La regla de los 5,7 centímetros

Este sencillo test, creado por el reconocido estilista John Frieda, se ha convertido en un referente para quienes dudan entre pelo largo o corto. Solo necesitas una regla y un lápiz. Coloca el lápiz en posición horizontal justo debajo de tu barbilla, paralelamente al suelo. Luego, sitúa la regla en posición vertical desde el lóbulo de tu oreja hasta que toque el lápiz. Si la distancia entre el lóbulo y el lápiz es menor de 5,7 centímetros, es probable que el pelo corto te favorezca. Si supera esa medida, es posible que un corte más largo armonice mejor con tus proporciones faciales.

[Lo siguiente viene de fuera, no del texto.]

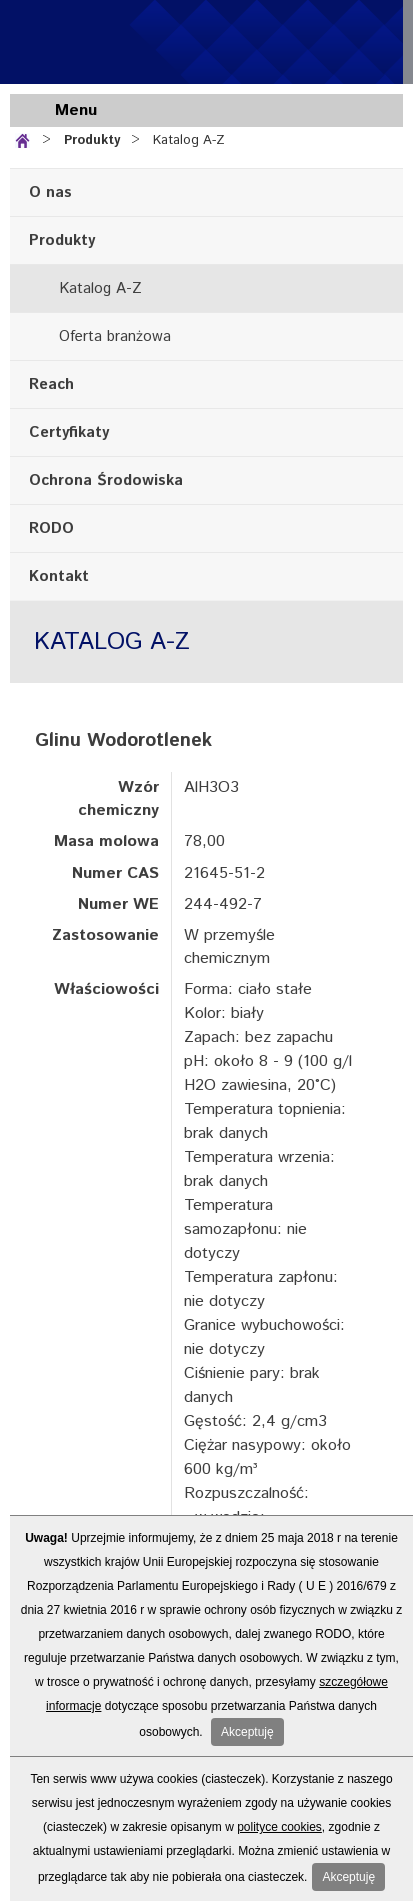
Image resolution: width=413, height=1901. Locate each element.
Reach (51, 384)
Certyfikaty (69, 432)
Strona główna (26, 138)
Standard (130, 42)
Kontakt (59, 576)
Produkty (92, 140)
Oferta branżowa (115, 336)
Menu (76, 110)
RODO (51, 528)
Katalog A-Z (189, 140)
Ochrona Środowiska (106, 480)
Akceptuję (247, 1732)
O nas (50, 192)
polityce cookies (279, 1827)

Analiza la forma de tu rostro

La morfología facial influye notablemente en cómo se percibe un corte de pelo. Las caras ovaladas, por ejemplo, suelen admitir prácticamente cualquier estilo. Si tu rostro es redondo, los cortes que aportan volumen en la parte superior y afinan los laterales pueden estilizar tus facciones. En rostros cuadrados, se recomienda suavizar los ángulos con capas largas o flequillos desfilados. Para caras alargadas, lo ideal es buscar cortes que generen anchura visual, como los bobs con movimiento o los flequillos rectos. Conocer tu tipo de rostro te dará una base sólida sobre la que construir el corte ideal.

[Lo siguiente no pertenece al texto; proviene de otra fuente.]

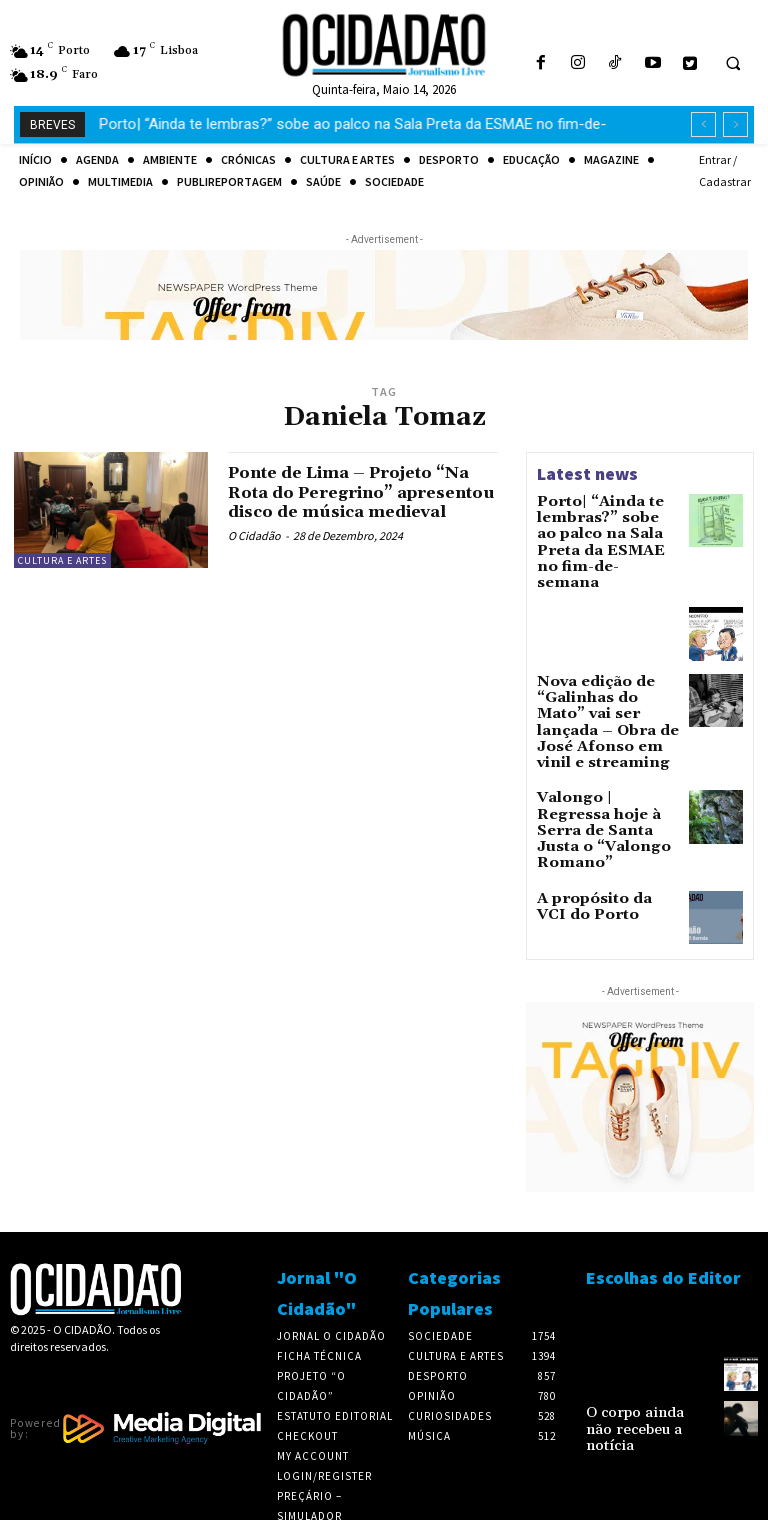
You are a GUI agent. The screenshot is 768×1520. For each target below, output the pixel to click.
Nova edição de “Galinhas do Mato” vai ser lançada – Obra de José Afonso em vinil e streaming (604, 679)
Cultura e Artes (62, 560)
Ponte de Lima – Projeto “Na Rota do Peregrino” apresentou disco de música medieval (345, 502)
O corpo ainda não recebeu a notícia (637, 1336)
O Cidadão (254, 555)
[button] (733, 64)
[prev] (703, 124)
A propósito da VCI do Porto (598, 820)
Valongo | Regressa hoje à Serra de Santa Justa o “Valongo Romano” (604, 759)
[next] (735, 124)
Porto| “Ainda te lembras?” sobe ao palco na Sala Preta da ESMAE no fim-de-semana (604, 529)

Recurre a aplicaciones de simulación de peinados

La tecnología también está de tu lado. Diferentes aplicaciones o incluso filtros de redes sociales permiten experimentar con diferentes longitudes y estilos antes de tomar una decisión definitiva. Basta con subir una foto o usar la cámara frontal para visualizar, en tiempo real, cómo lucirías con un corte corto. Aunque no sustituyen la opinión de un profesional, pueden darte una idea muy aproximada del resultado final.

Prueba con un falso bob

Una forma práctica de simular el pelo corto sin cortar ni un centímetro es recurrir al clásico falso bob. Basta con recoger la melena hacia dentro, sujetándola con horquillas o una redecilla, para crear la ilusión de un corte a la altura del mentón. Esta técnica te permitirá ver cómo cambia tu expresión facial y si te sientes cómoda con menos volumen y longitud.

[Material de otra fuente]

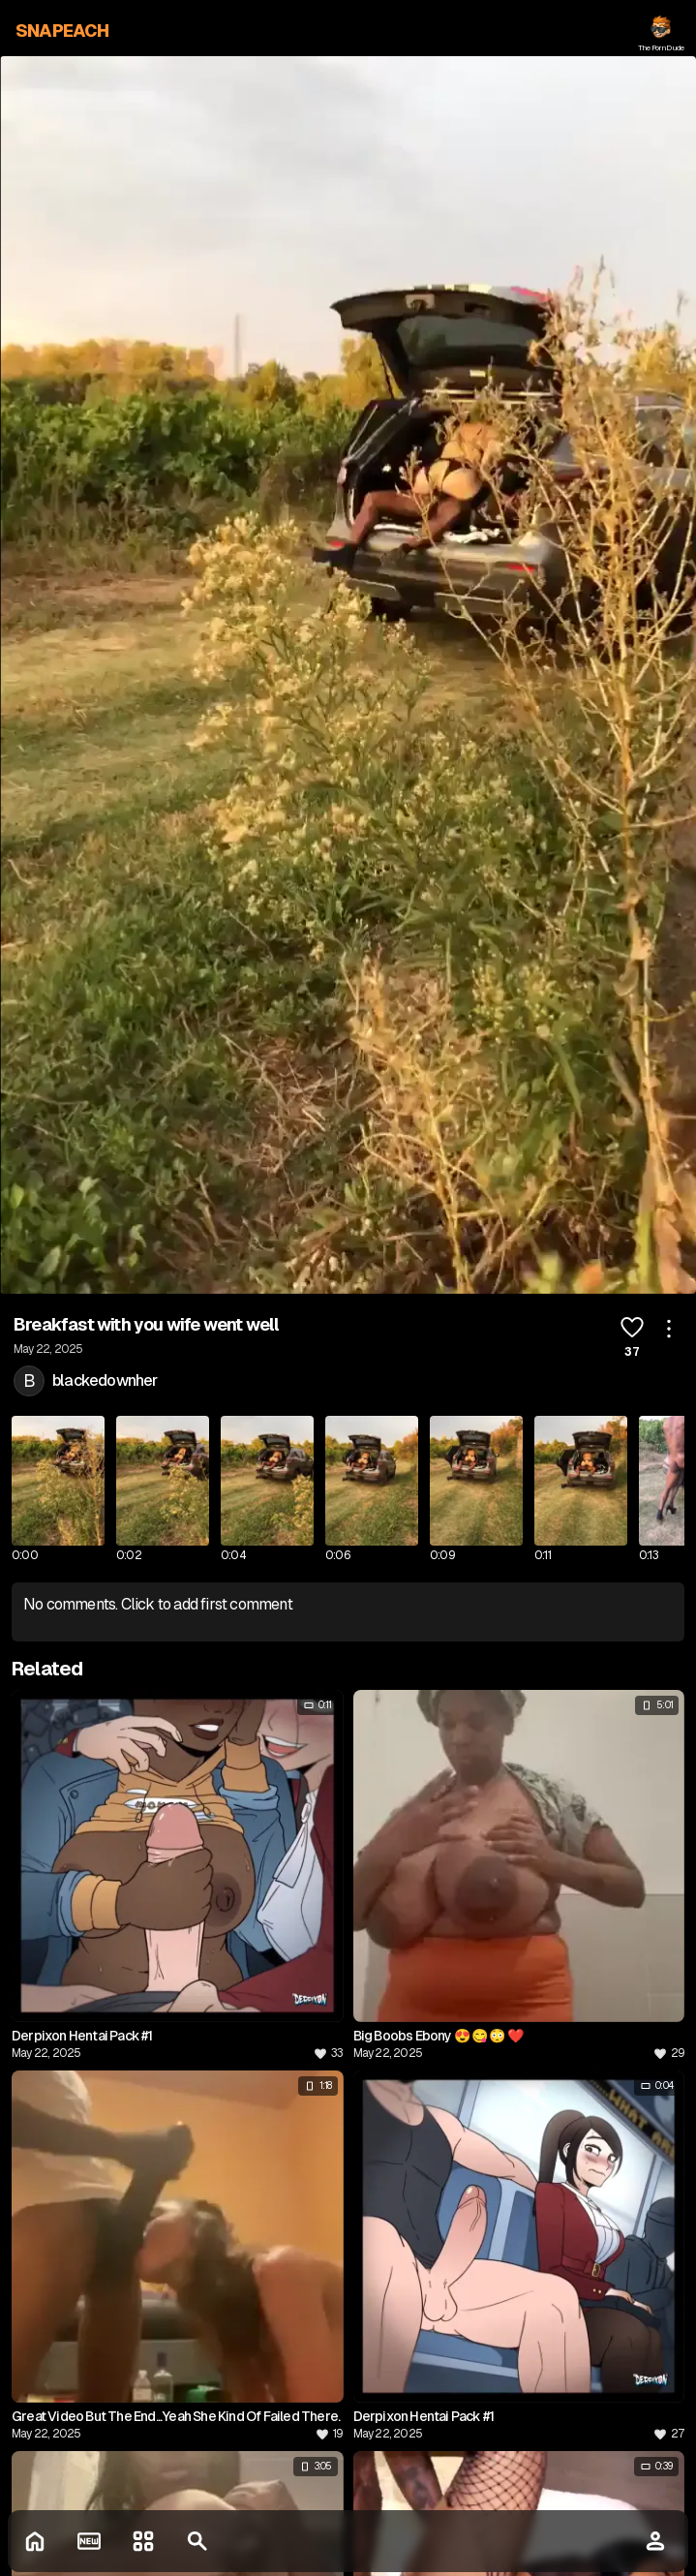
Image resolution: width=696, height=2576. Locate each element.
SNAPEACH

Ten en cuenta tu estilo de vida

Más allá de la estética, el pelo corto también implica un cambio en la rutina de cuidado y peinado. Aunque muchas personas asumen que requiere menos mantenimiento, lo cierto es que algunos estilos cortos exigen retoques frecuentes, uso de productos de fijación o incluso plancha diaria. Si eres de las que prefieren levantarse y salir, quizás debas optar por un corte que no necesite demasiada atención. En cambio, si disfrutas cuidando tu look cada mañana, un estilo corto puede convertirse en tu nuevo mejor aliado.